According to the most recent available data from the Energy Information Administration (EIA), the manufacturing sector collectively emitted over 1.4 billion metric tons of carbon dioxide in 2002. That's more than a sixth of the nation's approximately 6 billion metric tons of carbon emissions annually, then as now. All of the emissions don't stem from energy use, either. Manufacturing and industrial processes themselves release greenhouse gases, which the Environmental Protection Agency (EPA) estimates to be equivalent to about 350 million metric tons of carbon dioxide emissions--5 percent of total U.S. greenhouse gas emissions. 

The bright side of this particular problem is that increasing efficiency, which reduces emissions, also improves the bottom line, and so the manufacturing industry has already begun to think creatively about its sizable carbon footprint. "Less energy used is a dollar saved," says Keith McCoy, NAM's vice-president of energy and resources. "That's the trend and it's becoming the culture [in manufacturing]." 

EIA data shows that manufacturing's overall fuel consumption has indeed dropped by 3.6 percent from 2002 to 2006. Manufacturers have adopted common-sense approaches such as changing to energy-efficient light bulbs at factories and staggering employee shifts based on seasonal peak-electricity-demand hours. Nevertheless, a plethora of opportunities remain for reducing manufacturing-related carbon emissions, says Alexis Karolides, a consultant at the Rocky Mountain Institute, a Colorado-based think tank. Here's how the manufacturing sector can make deeper cuts, from expanding recycling and instituting more dramatic efficiency measures to considering how factories are powered and even where they're sited. 

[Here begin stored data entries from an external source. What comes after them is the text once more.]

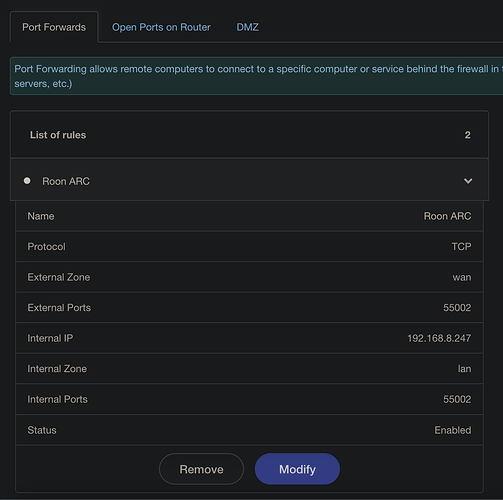Modify the Roon ARC port forward
The height and width of the screenshot is (500, 503).
click(297, 469)
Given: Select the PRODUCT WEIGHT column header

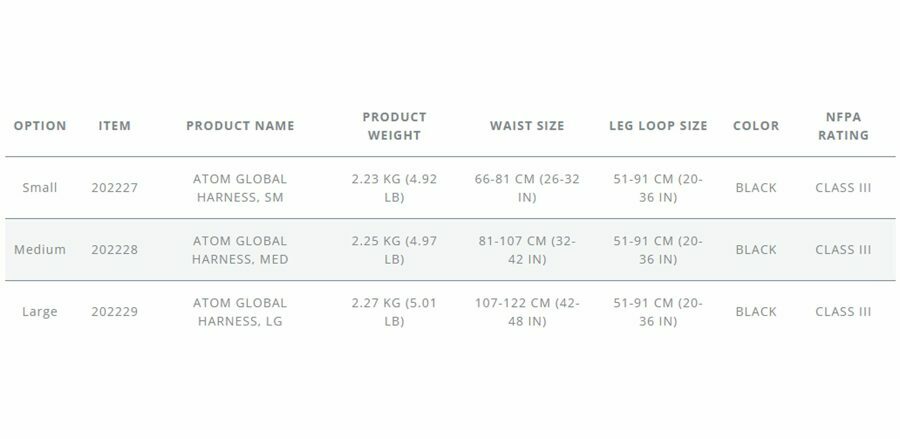Looking at the screenshot, I should point(394,126).
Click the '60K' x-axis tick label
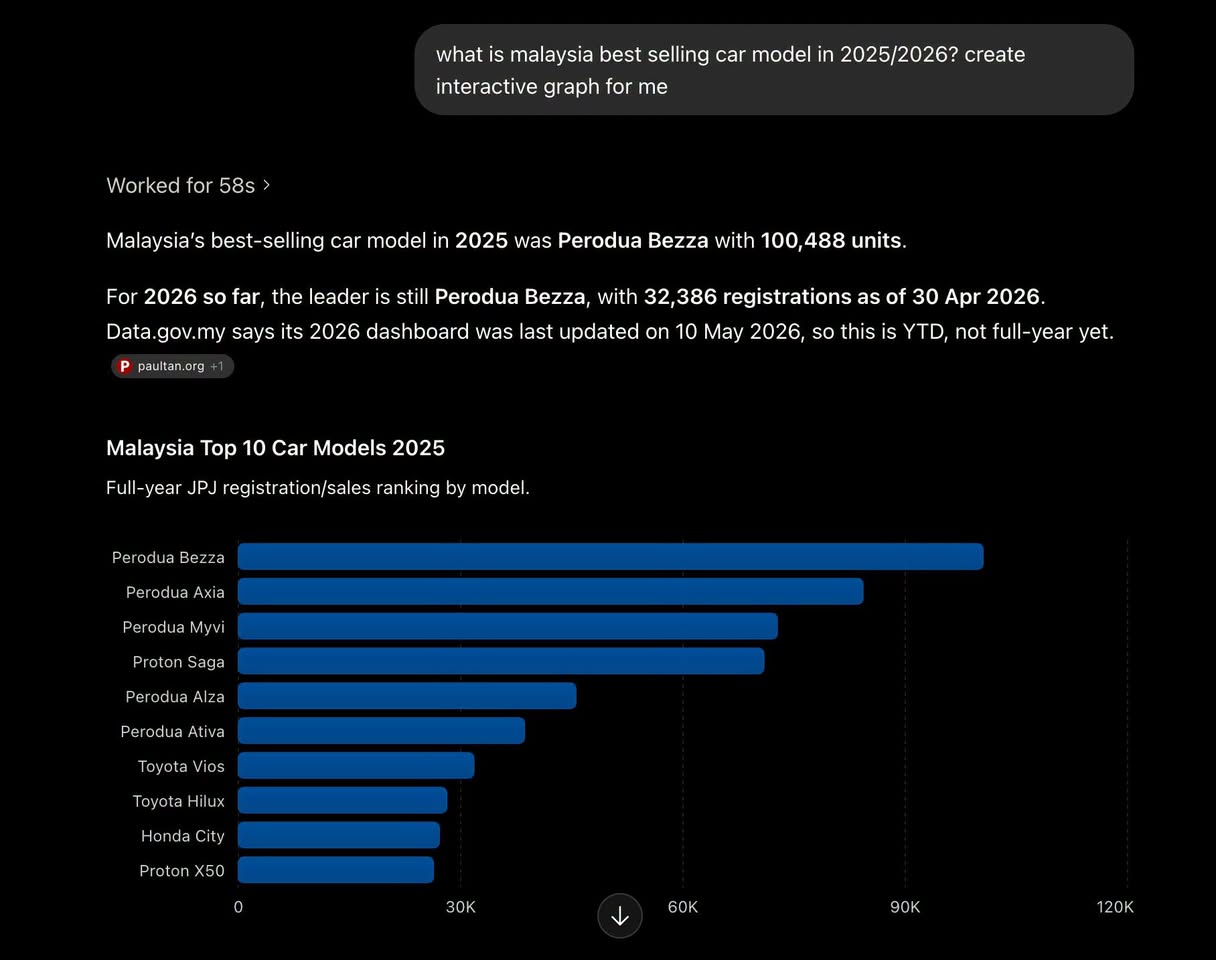1216x960 pixels. tap(683, 907)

Near-term: Direct Reporting, Smarter Recycling and More Efficiency

A good place to start, for both manufacturers and regulators, is to know more about manufacturing's carbon-emissions profile. The current federal accounting method as prescribed by the United Nations, known as the greenhouse gas inventory, follows a more top-down approach, rather than a facility-by-facility tack, says the EPA's Lisa Hanle. Because of that, "manufacturing is one very challenging area to use the greenhouse gas inventory for analyses," Hanle says. "We do not have specific information for greenhouse gas emissions from the iron and steel industry, or cement making, for example, so it's hard to get clear readings," she says. The EPA's new mandatory greenhouse gas reporting rule, which will come into effect in 2010, aims to remedy this situation. The rule requires direct annual reporting from every manufacturing facility that produces more than 25,000 tons of carbon dioxide a year. This more detailed information will help inform future carbon-cutting policies, regulators hope, and on the manufacturers' side, the data will enable companies to compare their emissions to others in their particular segment of the industry to better identify reduction opportunities. 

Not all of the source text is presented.